Por Enrique Cárdenas Ochoa
CIUDAD VICTORIA, TAMPS. En la antesala de un nuevo ciclo electoral que formalmente arrancará en septiembre de 2026, la vida interna de los partidos políticos vuelve a estar bajo el escrutinio. Para Morena en Tamaulipas, este momento ofrece no solo la oportunidad de consolidar liderazgos rumbo a las próximas elecciones, sino de demostrar si su discurso de cambio también se traduce en prácticas de, equidad y apertura real dentro de su propio proceso de selección de candidaturas.
Desde la administración municipal de Victoria, el Secretario del Ayuntamiento, Hugo Reséndez Silvia, ha puesto sobre la mesa una exigencia que apunta a la esencia del debate interno: garantizar un piso parejo para todos los aspirantes del partido, sin privilegios derivados de la ocupación de cargos públicos o de estructuras orgánicas. Esta idea, más allá de ser una consigna, propone un cambio en la lógica tradicional de las competencias internas, donde con frecuencia las candidaturas se deciden más por la cercanía al aparato, que por la vocación de servicio y la conexión con la ciudadanía.
La propuesta de que quienes formen parte de la dirigencia y aspiren a competir deban separarse de sus funciones para hacerlo no es un detalle menor. Implica reconocer que las condiciones de partida entre aspirantes deben ser lo más equitativas posibles, si se pretende una contienda interna legítima.
Al pedir un “piso parejo”, se busca que las decisiones sobre quién representará al partido ante la sociedad sean producto del mérito político, de la trayectoria en el territorio y del contacto con la gente, y no simplemente de accesos privilegiados a recursos o estructuras.
Este reclamo se vuelve aún más significativo cuando se enmarca en una militancia que observa con creciente exigencia la coherencia entre el discurso de transformación y las prácticas internas reales. Si el objetivo es fortalecer la confianza ciudadana en las instituciones y en los partidos políticos, resulta indispensable que los procesos internos se conduzcan con transparencia, imparcialidad y apertura.

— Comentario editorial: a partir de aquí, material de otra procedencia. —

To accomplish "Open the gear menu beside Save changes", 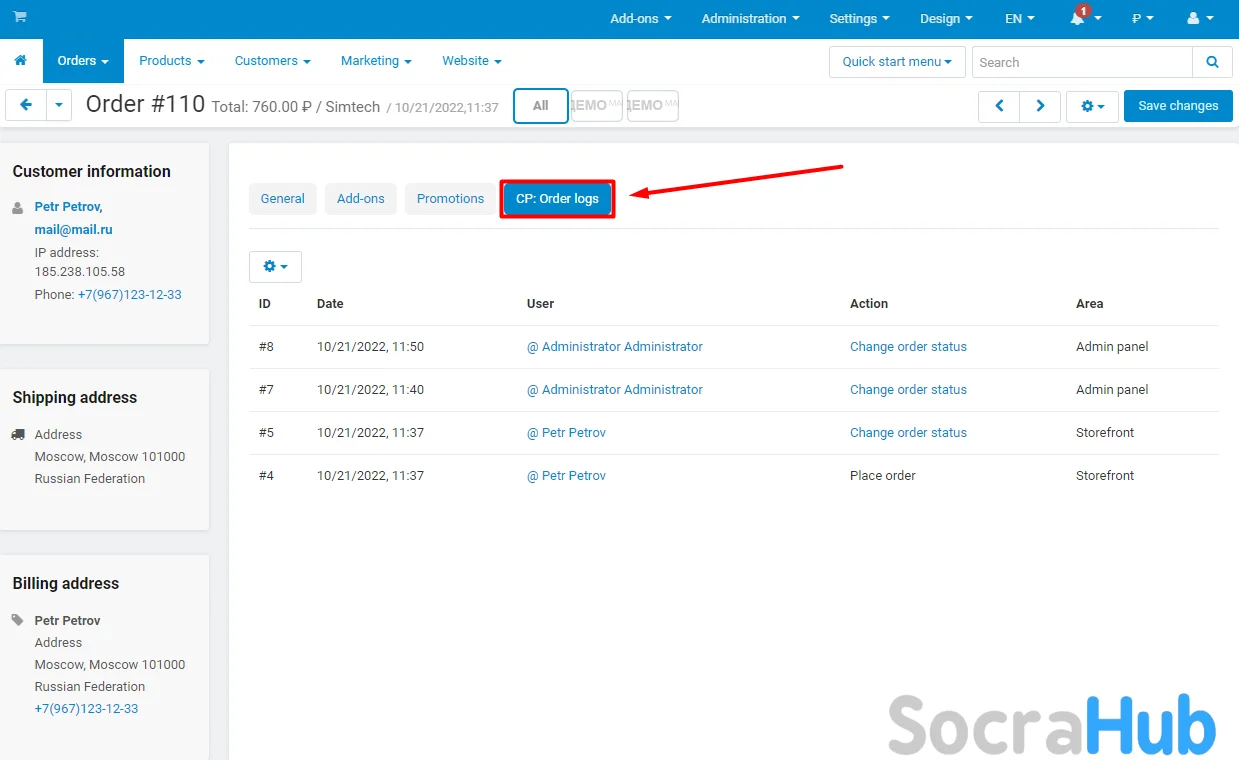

Además, la insistencia en medir el trabajo “en el territorio, cerca de la ciudadanía” sugiere que la competitividad política debería fundamentarse más en la empatía y en la cercanía con los problemas reales de la gente que en la simple presencia mediática o en mediciones estadísticas aisladas. Esto no niega el valor de las encuestas como herramientas de referencia, pero sí pone el acento en que, la legitimidad de un aspirante se construye en el diálogo cotidiano con la comunidad, donde sus necesidades y expectativas se sienten con mayor intensidad.
El llamado a una contienda interna justa no está exento de desafíos. Los partidos suelen enfrentar tensiones entre quienes desean consolidar figuras competitivas y quienes buscan preservar equilibrios internos. Sin embargo, ante una ciudadanía cada vez más exigente, la forma en que se conduzcan estos procesos será clave para la percepción pública de legitimidad y eficacia política.

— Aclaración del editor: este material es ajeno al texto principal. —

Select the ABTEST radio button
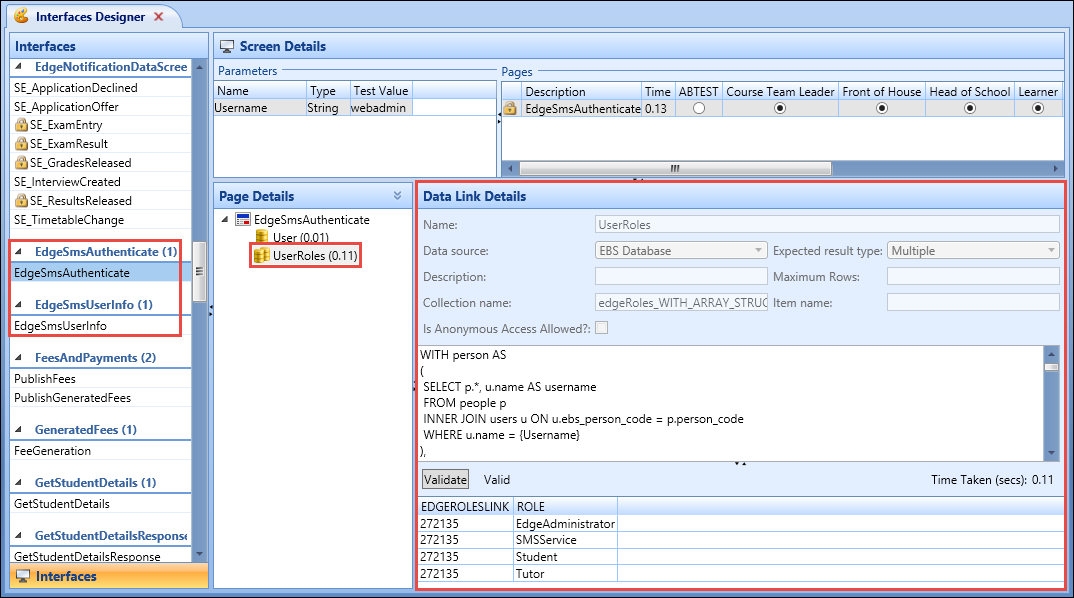The image size is (1074, 598). pos(697,108)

Morena, como cualquier fuerza política en competencia, tiene ante sí la posibilidad de demostrar que puede integrar la equidad interna como un valor tangible y no solo retórico. Abrir espacios reales de participación y garantizar condiciones equitativas para todos los aspirantes, puede ser un paso hacia la reconstrucción de la confianza política, en una época en la que la ciudadanía demanda coherencia entre lo que se dice y lo que se hace.
Al final, la política se mide no solo en las urnas, sino en la calidad de los procesos que conducen a las candidaturas y a las decisiones que definen el rumbo de las comunidades. En este sentido, la apuesta por la equidad interna es también una apuesta por la, credibilidad democrática, de quienes aspiran a representar a la sociedad en los próximos comicios.